1557年、ローマ教皇パウロ4世がローマに最初のインデックスを設置したとき 禁書目録 (禁書目録)には、政治的・道徳的腐敗を助長するとして『プリンス』を必ず入れている。
9.演劇の悪役になった。
16世紀には、マキアヴェッリの名前は、曲がったことを表す蔑称として英語に定着していた。
エリザベス朝演劇では、貪欲で抑えきれない野心に駆られた無頼の策士というドラマのタイプを示すようになった。
クリストファー・マーロウの1589年の戯曲「マルタのユダヤ人」の中で、マキアヴェルの登場人物が言う。
私は宗教を幼稚なおもちゃとしか思っていませんし、無知以外に罪はないと思っています。
シェイクスピアの1602年の戯曲「ウィンザーの陽気な女房たち」の中で、ある登場人物が尋ねるシーンがある。
私は政治家か? 私は繊細か? 私はマキャベリストか?
10.近代政治学の父といわれる。
マキャベリの思想は、西欧諸国の政治に大きな影響を与え、500年の時を経た今も、その遺産は世界中の政治に息づいている。
ヘンリー8世がローマ教皇庁に反抗するきっかけを作ったとされる「プリンス」は、スペイン王や神聖ローマ皇帝シャルル5世がコピーを所持していた。

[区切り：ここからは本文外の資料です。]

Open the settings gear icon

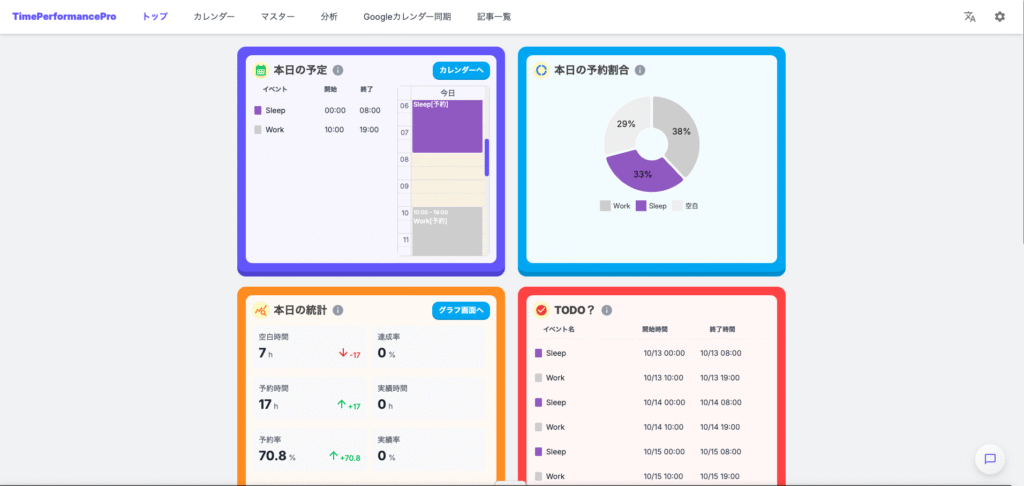[999, 17]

後に、王妃カトリーヌ・ド・メディチが「聖バーソロミューの日の虐殺」で2000人の反抗的なプロテスタントの虐殺を命ずるよう扇動したことが原因だとされた。
フィレンツェのサンタ・クローチェ教会にあるマキアヴェッリの墓(Credit: Gryffindor / CC)。
また、アメリカ独立戦争の建国者たちにも直接影響を与えたと言われている。
マキャベリは、政治を道徳から切り離し、哲学的な思想よりも実践的な戦略を重視した最初の政治家である。
何が正しいか、何が間違っているかではなく、何を達成しなければならないかを考えたのです。